Privacy compliance (GDPR, CCPA, PIPL) is no longer a legal checkbox — regulators are issuing multi-million dollar fines, and enterprise buyers conduct privacy reviews before signing contracts. Privacy engineering means implementing the technical mechanisms that make compliance possible: knowing where personal data lives, protecting it, and being able to delete it on request.

This guide covers the engineering implementation, not the legal theory.


PII Classification: Know What You Have

You cannot protect data you haven't catalogued.

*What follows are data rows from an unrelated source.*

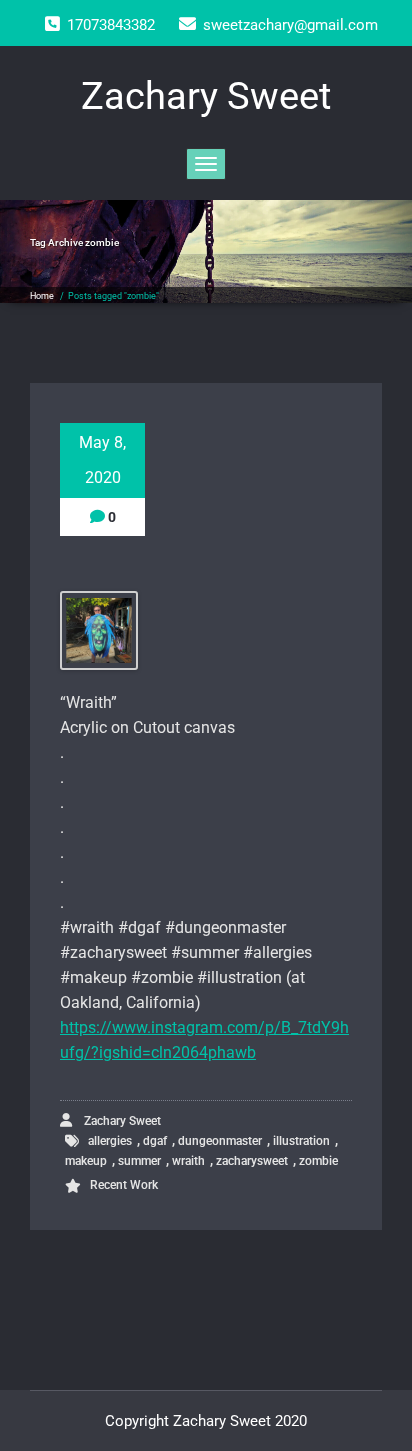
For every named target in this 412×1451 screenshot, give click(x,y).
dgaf (155, 1141)
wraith (188, 1161)
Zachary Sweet (121, 1121)
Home (42, 296)
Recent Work (124, 1185)
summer (139, 1161)
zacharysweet (252, 1161)
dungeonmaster (220, 1141)
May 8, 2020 (102, 460)
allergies (110, 1141)
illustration (301, 1141)
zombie (318, 1161)
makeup (86, 1161)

PII classification starts with knowing what personal data your system holds and where.

PII categories (GDPR Article 9 high-sensitivity in bold):

CategoryExamplesRisk Level
IdentifiersName, email, user IDHigh
ContactPhone, address, IPHigh
HealthMedical records, diagnosesVery High
BiometricFingerprints, face dataVery High
FinancialPayment method, bank accountHigh
BehavioralClickstream, purchase historyMedium
DeviceBrowser fingerprint, device IDMedium

Automated PII detection in your codebase:

# scripts/pii_scanner.py — scan database schema and code for PII fields
import re
from pathlib import Path

# Patterns that suggest PII fields
PII_PATTERNS = {
    'email': re.compile(r'\b(email|e_mail|email_address)\b', re.IGNORECASE),
    'phone': re.compile(r'\b(phone|phone_number|mobile|cell)\b', re.IGNORECASE),
    'name': re.compile(r'\b(first_name|last_name|full_name|display_name)\b', re.IGNORECASE),
    'ssn': re.compile(r'\b(ssn|social_security|tax_id|national_id)\b', re.IGNORECASE),
    'dob': re.compile(r'\b(date_of_birth|dob|birthdate|birth_date)\b', re.IGNORECASE),
    'address': re.compile(r'\b(address|street|postal_code|zip_code)\b', re.IGNORECASE),
    'ip': re.compile(r'\b(ip_address|client_ip|remote_addr)\b', re.IGNORECASE),
    'payment': re.compile(r'\b(card_number|cvv|account_number|routing_number)\b', re.IGNORECASE),
}

def scan_prisma_schema(schema_path: str) -> dict[str, list[str]]:
    """Find PII fields in Prisma schema"""
    findings: dict[str, list[str]] = {}

    with open(schema_path) as f:
        content = f.read()

    current_model = None
    for line in content.splitlines():
        model_match = re.match(r'model (\w+) {', line)
        if model_match:
            current_model = model_match.group(1)

        if current_model:
            for pii_type, pattern in PII_PATTERNS.items():
                if pattern.search(line):
                    findings.setdefault(current_model, []).append(
                        f"{pii_type}: {line.strip()}"
                    )

    return findings

# Run: python pii_scanner.py
findings = scan_prisma_schema('prisma/schema.prisma')
for model, fields in findings.items():
    print(f"\n{model}:")
    for field in fields:
        print(f"  [PII] {field}")

Data Masking for Non-Production Environments

Developers and QA engineers should never work with real production PII. Data masking replaces real values with realistic fake values before data reaches non-production environments.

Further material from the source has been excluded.